One of the keys to getting a successful tomato harvest is to start off with the correct variety. Unfortunately the proper variety for one area of the country is different for other areas of the country. This is because there are different diseases and insects present in certain areas, and it would be best to choose a tomato cultivar that is resistant to such strains. This can be a confusing task, as I’m sure you’ve heard about the heirloom tomatoes, as well as the disease resistant hybrids, that are updated every year.
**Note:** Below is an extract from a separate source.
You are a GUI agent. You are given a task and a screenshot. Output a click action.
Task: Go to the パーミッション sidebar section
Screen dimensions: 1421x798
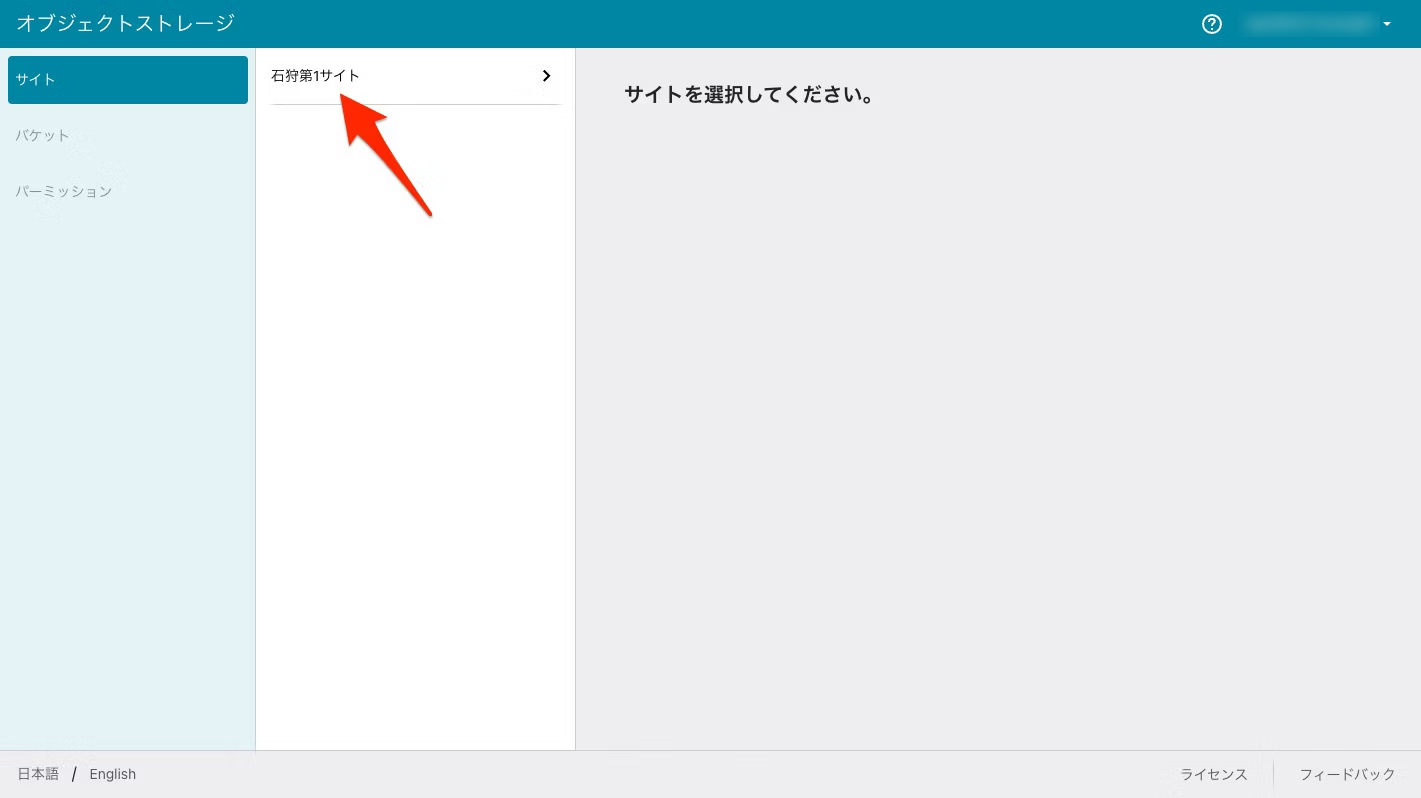pyautogui.click(x=64, y=192)
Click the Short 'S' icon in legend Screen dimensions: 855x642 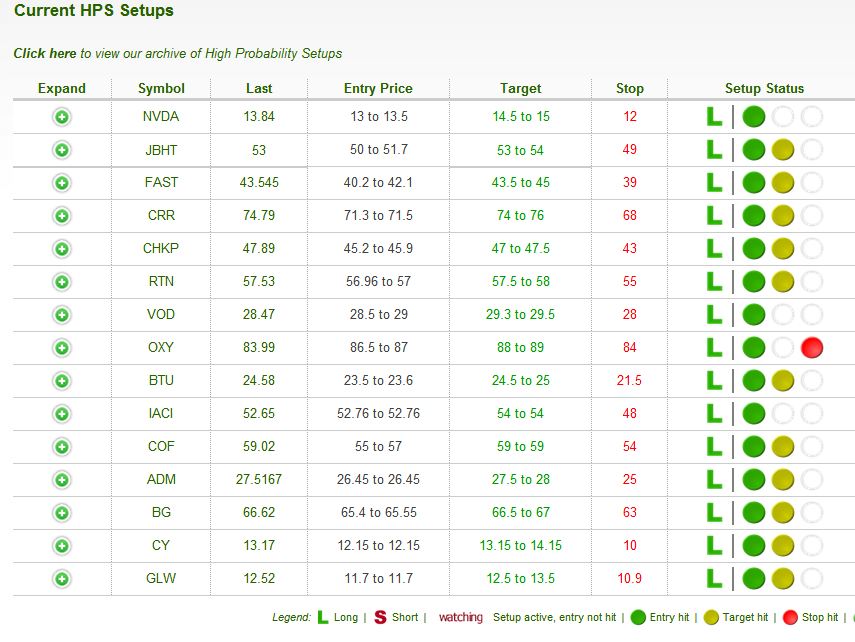[380, 618]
Different varieties of tomatoes ripen at different times. If you want to get tomatoes as soon as possible you can select an early tomato variety such as Fourth of july or Early girl. They can begin producing tomatoes as early as 60 days from being transplanted into your garden. You can also choose midseason and late season tomato cultivars to enjoy a harvest all season long. When you buy a particular variety generally it is marked with “days to maturity”. This means when you can start expecting ripe produce after you have transplanted your seedlings into your garden.
Perhaps you have heard of indeterminate and determinate tomatoes. Determinate tomatoes will stop growing when the plants begin to flower. Unfortunately most of the tomatoes will ripen at about the same time, therefore there is not much of a time span to enjoy the tomatoes. If you like to can your tomatoes this is not a problem, as all the fruit ripens in about 2 weeks. One of the advantages of determinate tomatoes is the fact that they stay relatively small, and don’t need to be staked. If you are growing your tomatoes on a patio or in containers don’t feel you need to select a determinate variety. A good choice would be a patio or bush variety, as they will stay compact, but at the same time produce tomatoes all season long. Indeterminate varieties will product vegetables all season long. The vines will continue to grow, and need to be staked. If you don’t stake your plants they may fall over or even snap when large heavy tomatoes begin to set on the plants.
When selecting a tomato variety think about what you intend to do with your tomatoes. Will you be canning them, freezing them, trying to win at the county fair with the largest tomato,eating them in salads or sandwiches, or making tomato sauce with them. Depending upon your goal, will definitely influence the tomato variety you select. Plum tomatoes definitely make the best tomato sauce, so if that is what you want to do with your tomatoes choose a type of plum tomato for your garden. If you like smaller tomatoes you might want to grow cherry or plum tomatoes, both of which are excellent in salads.
Tomatoes are bred to resist certain diseases. If you have looked in seed catalogs, or visited local nursery’s I am sure you have seen various initial after the plants. This includes F which stands for fusarium resistance, N which stands for nematode resistance, or V which stands for verticillium resistance. Additionally you may see a T that stands for resistance to tomato mosaic virus, or A which stands for alternaria which is a fungus that results in early blight. If you have a local extension agency in your area contact them to see what diseases are common in your area.